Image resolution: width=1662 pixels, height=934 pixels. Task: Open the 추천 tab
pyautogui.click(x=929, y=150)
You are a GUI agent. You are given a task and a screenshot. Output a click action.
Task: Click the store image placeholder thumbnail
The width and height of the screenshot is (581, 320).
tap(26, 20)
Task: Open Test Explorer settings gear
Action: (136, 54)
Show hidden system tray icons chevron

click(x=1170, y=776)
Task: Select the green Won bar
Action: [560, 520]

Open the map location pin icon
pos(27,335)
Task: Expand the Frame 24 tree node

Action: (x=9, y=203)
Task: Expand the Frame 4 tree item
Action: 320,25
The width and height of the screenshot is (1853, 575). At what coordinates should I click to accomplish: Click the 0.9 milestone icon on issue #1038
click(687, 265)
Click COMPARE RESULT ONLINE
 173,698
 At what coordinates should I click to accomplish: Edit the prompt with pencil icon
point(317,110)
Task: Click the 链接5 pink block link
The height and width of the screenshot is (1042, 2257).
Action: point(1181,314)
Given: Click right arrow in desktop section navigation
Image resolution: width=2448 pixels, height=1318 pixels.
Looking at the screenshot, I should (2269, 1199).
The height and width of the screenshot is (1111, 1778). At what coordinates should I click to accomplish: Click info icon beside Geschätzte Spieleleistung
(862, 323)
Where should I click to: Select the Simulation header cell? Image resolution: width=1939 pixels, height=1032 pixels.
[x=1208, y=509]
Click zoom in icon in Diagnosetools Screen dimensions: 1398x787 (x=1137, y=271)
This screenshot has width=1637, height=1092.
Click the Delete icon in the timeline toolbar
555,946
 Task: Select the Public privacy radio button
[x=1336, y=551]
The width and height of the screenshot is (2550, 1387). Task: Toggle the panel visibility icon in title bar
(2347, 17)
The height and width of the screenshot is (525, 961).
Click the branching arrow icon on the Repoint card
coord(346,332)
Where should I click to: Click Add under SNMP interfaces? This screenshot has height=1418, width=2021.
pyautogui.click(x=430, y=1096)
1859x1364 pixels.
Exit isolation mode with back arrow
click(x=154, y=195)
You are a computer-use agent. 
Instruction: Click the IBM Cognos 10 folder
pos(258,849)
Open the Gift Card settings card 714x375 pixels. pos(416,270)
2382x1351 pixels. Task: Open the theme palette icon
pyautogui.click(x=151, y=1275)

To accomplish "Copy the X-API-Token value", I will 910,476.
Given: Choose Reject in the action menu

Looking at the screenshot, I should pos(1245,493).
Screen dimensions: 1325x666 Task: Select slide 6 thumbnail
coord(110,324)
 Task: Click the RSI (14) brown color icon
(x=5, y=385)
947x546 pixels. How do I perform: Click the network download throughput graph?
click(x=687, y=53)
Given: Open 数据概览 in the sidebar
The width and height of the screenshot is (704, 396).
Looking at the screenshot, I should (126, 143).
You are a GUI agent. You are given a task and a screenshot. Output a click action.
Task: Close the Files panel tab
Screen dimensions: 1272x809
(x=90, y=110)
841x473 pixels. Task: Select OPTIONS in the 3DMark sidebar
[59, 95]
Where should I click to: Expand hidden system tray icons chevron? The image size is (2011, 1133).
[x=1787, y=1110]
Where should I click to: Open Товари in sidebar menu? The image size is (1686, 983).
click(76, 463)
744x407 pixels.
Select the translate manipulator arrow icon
---+---
Task goal: Would you write out all of the data again, unchanged?

The completed task:
Image resolution: width=1662 pixels, height=934 pixels. Task: Open the 추천 tab
pyautogui.click(x=929, y=150)
You are a GUI agent. You are given a task and a screenshot. Output a click action.
Task: Click the store image placeholder thumbnail
The width and height of the screenshot is (581, 320).
tap(26, 20)
Task: Open Test Explorer settings gear
Action: (136, 54)
Show hidden system tray icons chevron

click(x=1170, y=776)
Task: Select the green Won bar
Action: [560, 520]

Open the map location pin icon
pos(27,335)
Task: Expand the Frame 24 tree node

Action: (x=9, y=203)
Task: Expand the Frame 4 tree item
Action: 320,25
The width and height of the screenshot is (1853, 575). At what coordinates should I click to accomplish: Click the 0.9 milestone icon on issue #1038
click(687, 265)
Click COMPARE RESULT ONLINE
 173,698
 At what coordinates should I click to accomplish: Edit the prompt with pencil icon
point(317,110)
Task: Click the 链接5 pink block link
The height and width of the screenshot is (1042, 2257).
Action: point(1181,314)
Given: Click right arrow in desktop section navigation
Image resolution: width=2448 pixels, height=1318 pixels.
Looking at the screenshot, I should (2269, 1199).
The height and width of the screenshot is (1111, 1778). At what coordinates should I click to accomplish: Click info icon beside Geschätzte Spieleleistung
(862, 323)
Where should I click to: Select the Simulation header cell? Image resolution: width=1939 pixels, height=1032 pixels.
[x=1208, y=509]
Click zoom in icon in Diagnosetools Screen dimensions: 1398x787 (x=1137, y=271)
This screenshot has width=1637, height=1092.
Click the Delete icon in the timeline toolbar
555,946
 Task: Select the Public privacy radio button
[x=1336, y=551]
The width and height of the screenshot is (2550, 1387). Task: Toggle the panel visibility icon in title bar
(2347, 17)
The height and width of the screenshot is (525, 961).
Click the branching arrow icon on the Repoint card
coord(346,332)
Where should I click to: Click Add under SNMP interfaces? This screenshot has height=1418, width=2021.
pyautogui.click(x=430, y=1096)
1859x1364 pixels.
Exit isolation mode with back arrow
click(x=154, y=195)
You are a computer-use agent. 
Instruction: Click the IBM Cognos 10 folder
pos(258,849)
Open the Gift Card settings card 714x375 pixels. pos(416,270)
2382x1351 pixels. Task: Open the theme palette icon
pyautogui.click(x=151, y=1275)

To accomplish "Copy the X-API-Token value", I will 910,476.
Given: Choose Reject in the action menu

Looking at the screenshot, I should pos(1245,493).
Screen dimensions: 1325x666 Task: Select slide 6 thumbnail
coord(110,324)
 Task: Click the RSI (14) brown color icon
(x=5, y=385)
947x546 pixels. How do I perform: Click the network download throughput graph?
click(x=687, y=53)
Given: Open 数据概览 in the sidebar
The width and height of the screenshot is (704, 396).
Looking at the screenshot, I should (126, 143).
You are a GUI agent. You are given a task and a screenshot. Output a click action.
Task: Close the Files panel tab
Screen dimensions: 1272x809
(x=90, y=110)
841x473 pixels. Task: Select OPTIONS in the 3DMark sidebar
[59, 95]
Where should I click to: Expand hidden system tray icons chevron? The image size is (2011, 1133).
[x=1787, y=1110]
Where should I click to: Open Товари in sidebar menu? The image size is (1686, 983).
click(76, 463)
744x407 pixels.
Select the translate manipulator arrow icon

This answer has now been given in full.